Every surface is piled high with hardback books on politics, finance and conspiracy theories. Stacked on the mantlepiece, among assorted religious iconography, is a printed quote that Bannon - who sees himself as as a shepherd of the Maga populist agenda - coined: “There are NO conspiracies but there are NO coincidences.”

The huge handbook of "Project 2025" is positioned in pride of place in the room. The 900-page tome put together by the Heritage Foundation - a conservative think tank - contains detailed plans for how a second Trump administration will transform the American government and the power of the executive branch.

We were surrounded by the lights, cameras and microphones that Bannon uses to broadcast for four hours every weekday when he told me he and his show have played a major part in empowering and moblising thousands of Trump-supporting activists, who he called “street fighters”.

Though he will not be able to lead them from prison, he said that this “Maga army” that “can’t and won’t stop until final victory” will easily continue on its mission.

After all, he said, the populist Maga movement is greater than him - and even Donald Trump. According to him, it does not matter who delivers its message.

EPA Bannon saluting on stage at a conservative political conference in June 2024EPA

Steve Bannon salutes on stage at an event in mid-June held by the national conservative political movement Turning Point in Detroit, Michigan.

Bannon continues to make the false claim that the 2020 election was stolen from Trump - in reality, courts have thrown out dozens of lawsuits challenging the results and no evidence of widespread fraud has emerged.

On election day, 5 November, Bannon said the “Maga army” would be ready to deploy across the country, at polling stations and election counts to ensure the former president’s victory.

These supporters - including poll watchers and lawyers - would challenge ballots they don’t believe should be awarded to Joe Biden, he said.

Mr Teitelbaum, however, doubted that Bannon's own audience was "organised enough to be deployable in the way he describes".

What comes after prison?

Confident that Trump will win in November, Bannon was eager to discuss what the former president’s agenda would be once he returns to government – and the War Room host leaves prison.

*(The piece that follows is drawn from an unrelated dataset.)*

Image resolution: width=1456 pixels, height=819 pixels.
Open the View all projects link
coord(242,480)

He believes the next Trump White House will be influenced by ideas he has promoted on his show.

Immigration remains a top priority, Bannon said. He said he was sure that on “day one” Trump would seal the border to “stop the invasion”, and then start the “mass deportation of 10 to 15 million illegal alien invaders”.

The former president would turn to the economy after that, he said, and retain the tax cuts from his first term that have largely benefited wealthy individuals and corporations. He claimed the Republican would then end the “forever wars” in Ukraine and Gaza, though it was unclear how Trump would do this.

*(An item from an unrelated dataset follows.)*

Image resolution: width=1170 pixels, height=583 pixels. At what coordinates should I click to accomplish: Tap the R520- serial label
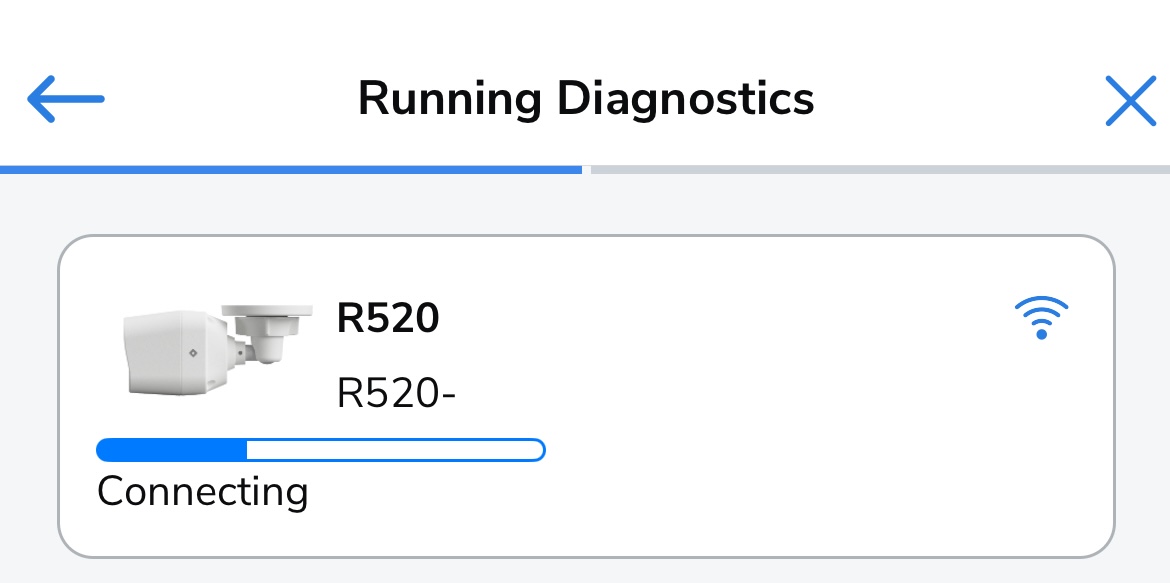396,393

Bannon did not shy away from discussing how a second Trump administration would target its political enemies.

Trump has himself said that if reelected, he may have individuals he feels have wronged him investigated - especially those who have been involved in the various criminal proceedings against him.

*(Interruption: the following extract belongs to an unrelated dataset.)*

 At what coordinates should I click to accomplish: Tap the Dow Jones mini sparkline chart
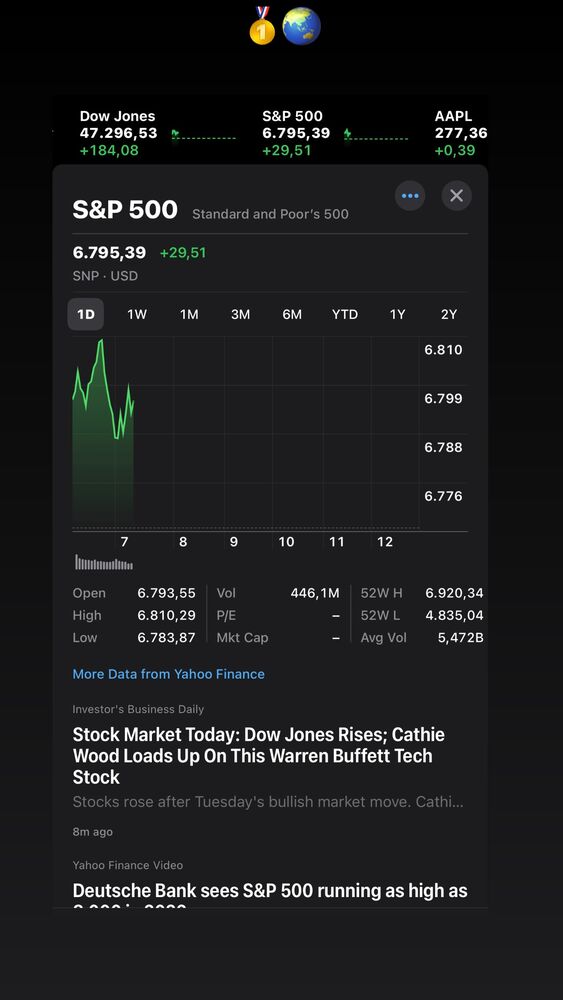204,135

Reuters Donald Trump at a political rally with many ecstatic supporters behind himReuters

Donald Trump attends a presidential campaign event in Chesapeake, Virginia, on 28 June

Law enforcement agencies and the military would all be “brought to account” under a future Trump administration, Bannon said, and President Joe Biden would also face prosecution.

While he accused the president of “selling out the country”, the Republican-controlled oversight committee in the House of Representatives investigating such allegations has not produced any evidence of criminal wrongdoing by the president, nor moved to impeach him.

But, as of now, it is Bannon who is set to go to prison. And just before his departure, he left an ominous warning about any election result that did not call Trump the victor.

It is “impossible”, he told me, for Joe Biden to win the election in November. And, therefore, there is no way he or his "Maga army" will accept the result if the president is reelected.

As he put it in a recent speech at a conservative political conference, he sees the election as a zero-sum game - and, he told the revved-up crowd of Trump supporters, it will result in “victory or death”.